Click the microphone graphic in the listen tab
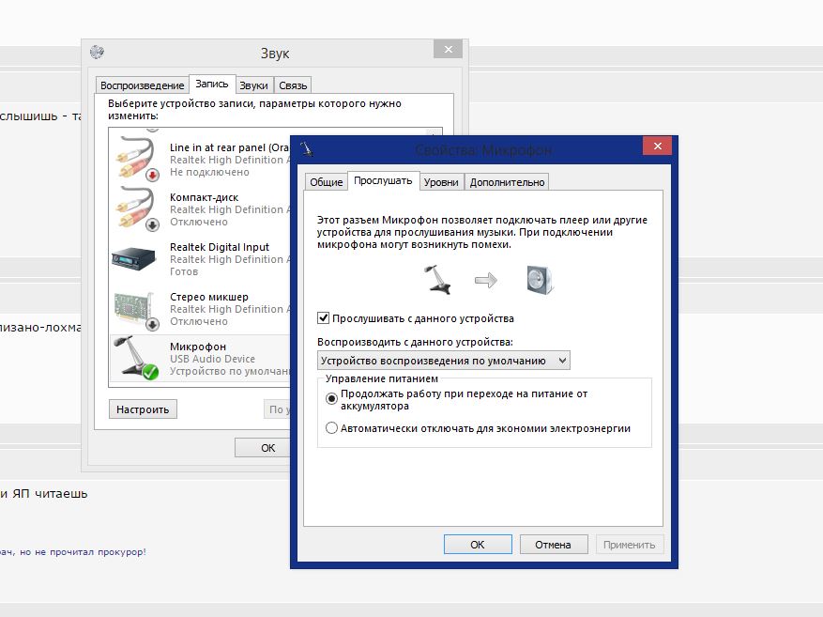The width and height of the screenshot is (823, 617). 437,279
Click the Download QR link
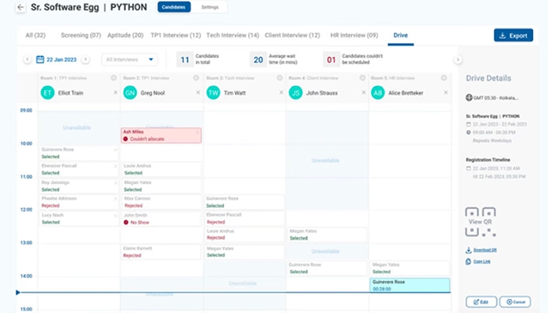The image size is (548, 313). [x=485, y=250]
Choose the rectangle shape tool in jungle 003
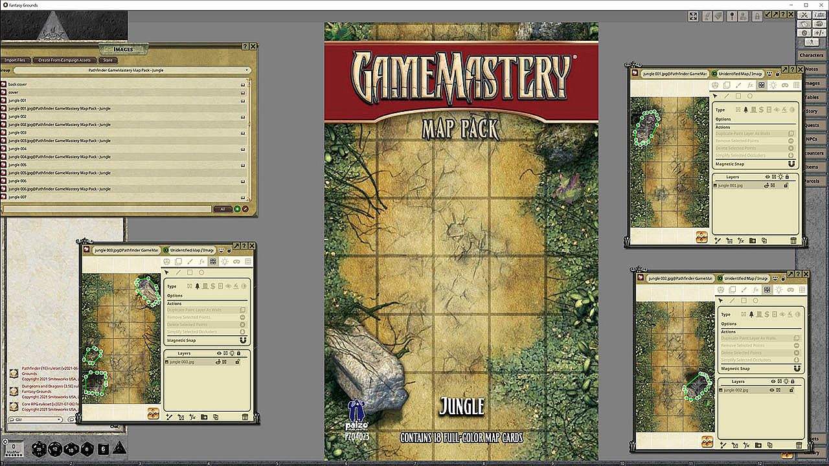This screenshot has height=466, width=829. tap(190, 272)
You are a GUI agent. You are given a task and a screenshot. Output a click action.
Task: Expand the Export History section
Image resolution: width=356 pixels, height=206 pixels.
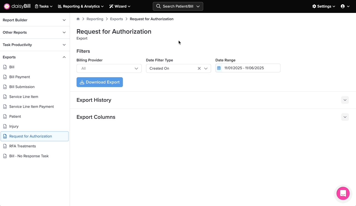point(345,100)
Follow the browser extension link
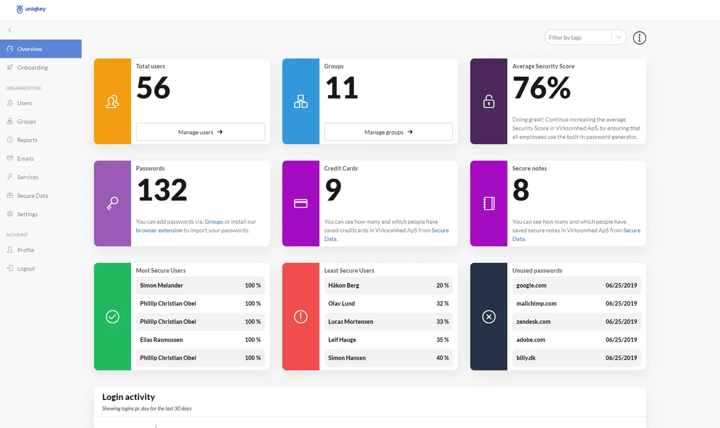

§ PROBLEM DESCRIPTION: Please write out all of the data verbatim, with no pictures in the copy.

§ SOLUTION TO THIS TASK:
Click the microphone graphic in the listen tab
The width and height of the screenshot is (823, 617). 437,279
Click the Download QR link
The image size is (548, 313). [x=485, y=250]
Choose the rectangle shape tool in jungle 003
This screenshot has height=466, width=829. tap(190, 272)
You are a GUI agent. You are given a task and a screenshot. Output a click action.
Task: Expand the Export History section
Image resolution: width=356 pixels, height=206 pixels.
point(345,100)
Follow the browser extension link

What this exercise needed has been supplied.